Zastanawiam się jak to działa w przypadku NM czy NA.

Nie dalej jak wczoraj szukałem kesza, który w listingu był aktywny. Czytam potem w domu logi i co widzę: oprócz kilku wcześniejszych DNF-ów jest log NA sprzed tygodnia, jest kolejny log NM sprzed kilku dni. I co? I nic.

 

NM/NA nie oznaczaja przecież, że skrzynka z automatu idzie do piachu. Nie wiesz, co dzieje się między Reviewerem a właścicielem.

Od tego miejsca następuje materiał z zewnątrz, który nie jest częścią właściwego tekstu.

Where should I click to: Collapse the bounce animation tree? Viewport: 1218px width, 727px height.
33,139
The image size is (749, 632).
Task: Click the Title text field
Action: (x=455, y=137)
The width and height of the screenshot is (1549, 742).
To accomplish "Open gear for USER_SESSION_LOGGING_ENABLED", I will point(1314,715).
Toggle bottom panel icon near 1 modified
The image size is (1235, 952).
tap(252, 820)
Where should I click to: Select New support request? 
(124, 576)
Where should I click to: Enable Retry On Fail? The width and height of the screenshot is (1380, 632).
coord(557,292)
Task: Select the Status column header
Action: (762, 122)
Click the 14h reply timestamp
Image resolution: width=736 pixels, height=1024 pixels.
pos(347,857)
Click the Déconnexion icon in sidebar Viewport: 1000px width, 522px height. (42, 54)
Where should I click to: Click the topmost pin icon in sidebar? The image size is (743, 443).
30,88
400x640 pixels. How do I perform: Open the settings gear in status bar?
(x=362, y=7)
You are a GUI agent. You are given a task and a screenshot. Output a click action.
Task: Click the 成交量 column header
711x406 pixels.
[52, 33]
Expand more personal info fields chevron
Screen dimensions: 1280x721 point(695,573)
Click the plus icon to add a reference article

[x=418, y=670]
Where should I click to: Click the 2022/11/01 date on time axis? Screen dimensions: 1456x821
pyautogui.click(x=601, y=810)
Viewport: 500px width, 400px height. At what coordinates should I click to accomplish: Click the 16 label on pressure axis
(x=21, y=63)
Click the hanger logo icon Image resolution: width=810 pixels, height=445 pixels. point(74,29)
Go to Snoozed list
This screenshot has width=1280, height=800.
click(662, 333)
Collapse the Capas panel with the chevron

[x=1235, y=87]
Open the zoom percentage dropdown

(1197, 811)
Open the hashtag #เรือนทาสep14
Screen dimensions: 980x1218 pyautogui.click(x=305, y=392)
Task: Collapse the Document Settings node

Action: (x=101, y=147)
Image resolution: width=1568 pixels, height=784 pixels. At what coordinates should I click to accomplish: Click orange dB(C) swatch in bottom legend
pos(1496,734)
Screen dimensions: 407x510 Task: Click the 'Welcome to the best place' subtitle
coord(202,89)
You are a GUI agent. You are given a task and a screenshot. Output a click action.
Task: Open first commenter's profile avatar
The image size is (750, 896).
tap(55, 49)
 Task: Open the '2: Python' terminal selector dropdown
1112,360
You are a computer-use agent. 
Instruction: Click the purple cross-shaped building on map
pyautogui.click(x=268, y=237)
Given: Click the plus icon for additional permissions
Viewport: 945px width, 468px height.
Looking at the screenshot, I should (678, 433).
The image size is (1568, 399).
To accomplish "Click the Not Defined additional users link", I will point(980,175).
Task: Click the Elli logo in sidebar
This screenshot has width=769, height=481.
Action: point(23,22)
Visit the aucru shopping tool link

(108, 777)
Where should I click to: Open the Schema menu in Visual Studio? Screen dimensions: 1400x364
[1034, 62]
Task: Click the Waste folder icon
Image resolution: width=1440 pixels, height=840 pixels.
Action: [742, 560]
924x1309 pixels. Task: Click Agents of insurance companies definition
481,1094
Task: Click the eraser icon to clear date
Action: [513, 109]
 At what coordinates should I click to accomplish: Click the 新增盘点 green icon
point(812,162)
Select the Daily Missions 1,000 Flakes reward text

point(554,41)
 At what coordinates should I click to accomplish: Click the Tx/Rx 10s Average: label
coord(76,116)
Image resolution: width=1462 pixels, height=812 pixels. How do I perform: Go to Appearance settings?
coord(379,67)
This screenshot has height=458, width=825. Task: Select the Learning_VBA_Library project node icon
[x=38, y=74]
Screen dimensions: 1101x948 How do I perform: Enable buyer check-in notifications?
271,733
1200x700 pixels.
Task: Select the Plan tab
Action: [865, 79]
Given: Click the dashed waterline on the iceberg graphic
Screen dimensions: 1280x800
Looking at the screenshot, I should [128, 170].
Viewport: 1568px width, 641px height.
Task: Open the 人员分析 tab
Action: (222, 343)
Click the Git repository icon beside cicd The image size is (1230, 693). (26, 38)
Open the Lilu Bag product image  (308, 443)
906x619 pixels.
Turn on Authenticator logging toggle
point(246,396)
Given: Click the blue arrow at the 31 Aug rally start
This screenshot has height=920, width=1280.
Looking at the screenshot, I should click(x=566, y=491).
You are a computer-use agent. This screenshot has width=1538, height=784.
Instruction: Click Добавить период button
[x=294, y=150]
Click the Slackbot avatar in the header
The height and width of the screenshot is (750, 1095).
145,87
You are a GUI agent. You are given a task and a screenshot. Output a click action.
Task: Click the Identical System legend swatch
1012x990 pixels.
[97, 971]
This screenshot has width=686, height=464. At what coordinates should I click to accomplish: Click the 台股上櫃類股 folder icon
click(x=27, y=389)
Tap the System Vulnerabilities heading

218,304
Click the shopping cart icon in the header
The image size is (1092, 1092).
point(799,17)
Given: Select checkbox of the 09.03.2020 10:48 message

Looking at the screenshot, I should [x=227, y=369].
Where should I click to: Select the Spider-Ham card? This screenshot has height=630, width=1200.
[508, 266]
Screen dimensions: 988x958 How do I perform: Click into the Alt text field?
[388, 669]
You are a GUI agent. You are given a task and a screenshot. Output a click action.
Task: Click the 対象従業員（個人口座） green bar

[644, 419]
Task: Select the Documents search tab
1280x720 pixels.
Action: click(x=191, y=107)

Chociaż faktycznie, seria DNFów i NM/NA powinna przynajmniej zdopingować Reviewera do przyjrzenia się skrzynce (i jej ewentualnego zawieszenia przy braku reakcji ze strony właściciela)

Link to comment

No bo rewiówer daje w swym miłosierdziu szansę i jakis czas właścicielowi na naprawę,w końcu nie każdy mieszka obok swoich skrytek...

 

Ja nie pisałem o naprawie, tylko o tym, że skrytka, co do której są oczywiste przesłanki, że nie powinna być w tym miejscu, gdzie została ukryta, a prawdopodobnie w ogóle jej nie ma w terenie, o czym wie zarówno właściciel, jak i recenzent, pomimo tych faktów, cały czas pozostaje AKTYWNA w systemie i gotowa do szukania.

 

A jestes pewien, ze rev wie o DNF-ach i NM? To sa logi dla wasciciela, a nie recenzenta. Tylko NA jest informacja dla reviewera.

 

W tym przypadku, o którym pisałem, wie, bo był log NA.

Link to comment

DNF-y nie są podstawą do archiwizacji, czy nawet zawieszenia skrytki. Zgłoś zaginione skrytki przez NM czy NA.

 

Uzupełniając moje wcześniejsze wypowiedzi. Nie chodzi mi tu o żadną konkretną skrytkę, tylko o wskazanie że nawet logi NM czy NA nie stanowią żadnej gwarancji, że nieistniejąca w terenie skrytka zostanie deaktywowana.

 

Problem nieistniejących w terenie skrytek, a wciąż aktywnych w systemie, dotyczy nie tylko województwa Kuj-Pom (choć sam też się swego czasu naciąłem na sporo skrytek tamże) ale też wszystkich pozostałych. Sam się niedawno zżymałem na kilka takich skrytek w Krakowie (i nie mam tu na myśli dopiero co zmugolonych, ale takich, których od miesiąca dużo ludzi nie znajduje i nawet wcześniejsi znalazcy potwierdzają ich brak).

 

Pytanie, jak należy zgłaszać takie skrytki? Thathanka pisał, że log NM nie dociera do reviewera. Założyciel nie reaguje. Z kolei log NA jest nieadekwatny do sytuacji, bo ja nie oczekuję archiwizacji kesza (skrytka jest regulaminowa), tylko jego deaktywacji na czas gdy faktycznie nie ma jej w terenie.

Edited by dadoskawina
Link to comment
Pytanie, jak należy zgłaszać takie skrytki? Thathanka pisał, że log NM nie dociera do reviewera. Założyciel nie reaguje. Z kolei log NA jest nieadekwatny do sytuacji, bo ja nie oczekuję archiwizacji kesza (skrytka jest regulaminowa), tylko jego deaktywacji na czas gdy faktycznie nie ma jej w terenie.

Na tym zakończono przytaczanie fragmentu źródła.